The researchers estimate that dogs and wolves diverged genetically between 36,900 and 41,500 years ago, and that eastern and western dogs split 17,500–23,900 years ago. Because domestication had to have happened between those events, the team puts it somewhere from 20,000 to 40,000 years ago.
These dates challenge the need for a dual-origin domestication explanation suggested in a 2016 study published in Science2. That work compared genetic sequences from 59 ancient dogs, as well as a Neolithic canine from Ireland, and pegged the split between eastern and western dogs between 6,400 and 14,000 years ago. The team suggested that because the split occurred thousands of years after the first known appearance of dogs in Europe and East Asia, there must have been two instances of domestication that happened around the same time.

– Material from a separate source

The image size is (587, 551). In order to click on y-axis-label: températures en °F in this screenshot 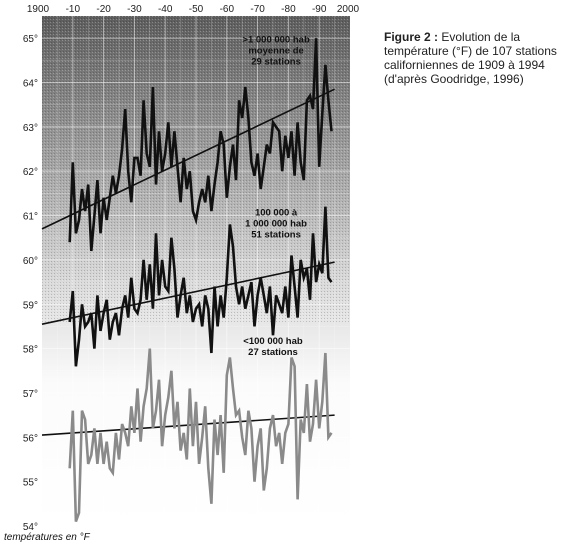, I will do `click(47, 538)`.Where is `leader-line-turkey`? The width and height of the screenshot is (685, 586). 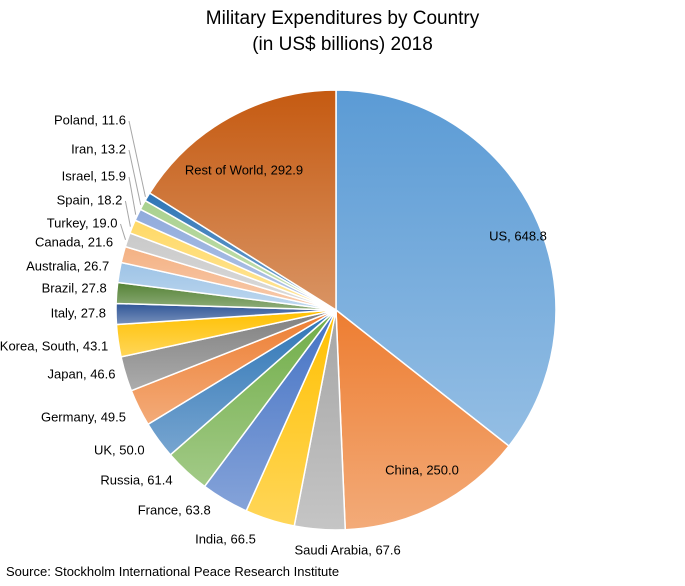 leader-line-turkey is located at coordinates (123, 232). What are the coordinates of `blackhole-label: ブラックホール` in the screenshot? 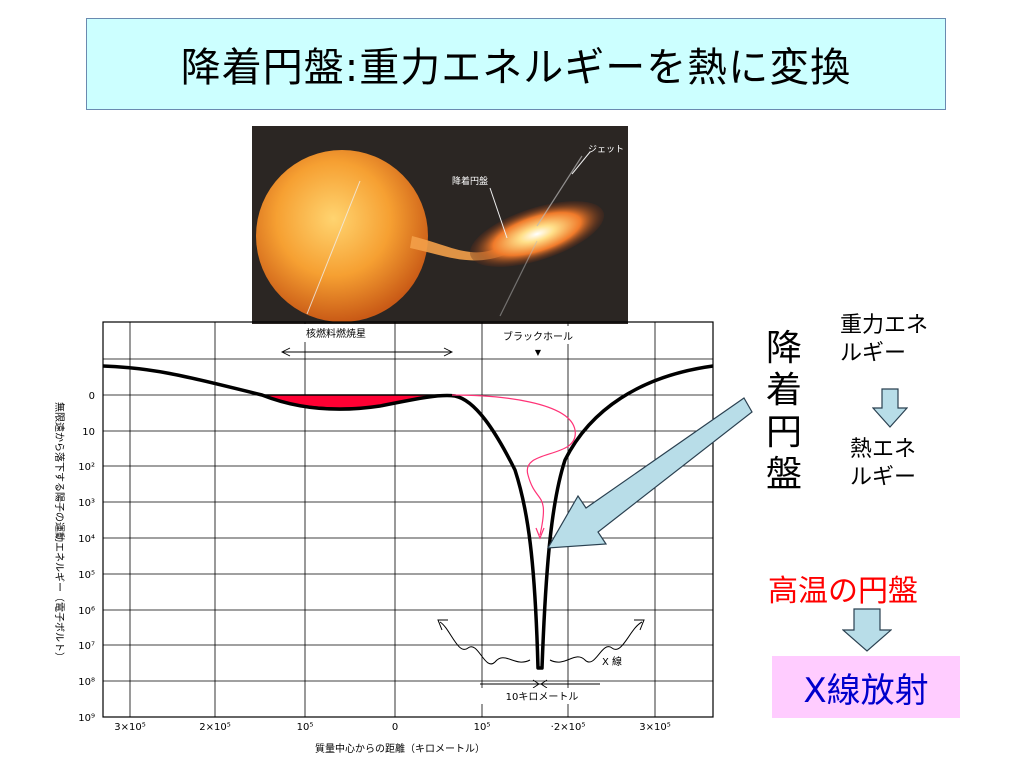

“We really don’t know where dogs were domesticated and as far as we can tell it happened once,” says Pontus Skoglund, a geneticist at Harvard Medical School in Boston, Massachusetts, who has worked to pin down when dogs were first domesticated but was not involved in either study.
The authors of the latest work acknowledge that their study won’t settle the debate over when and where man’s best friend originated. “More ancient dog DNA from genomes will ultimately solve the problem,” Veeramah says.
“If we can add in other ancient samples from all around the world, it'll give us a more comprehensive picture of population history and likely dog origins,” says Adam Boyko, a geneticist at Cornell University in Ithaca, New York. But we need diverse samples not just geographically, but also through time, says Boyko, who is compiling a modern dog genetic database from canines all over the world.
Veeramah, whose research focuses mainly on ancient humans, says that learning more about the origins of modern dogs can inform his work on people. “Dogs and humans have an important history together,” he says.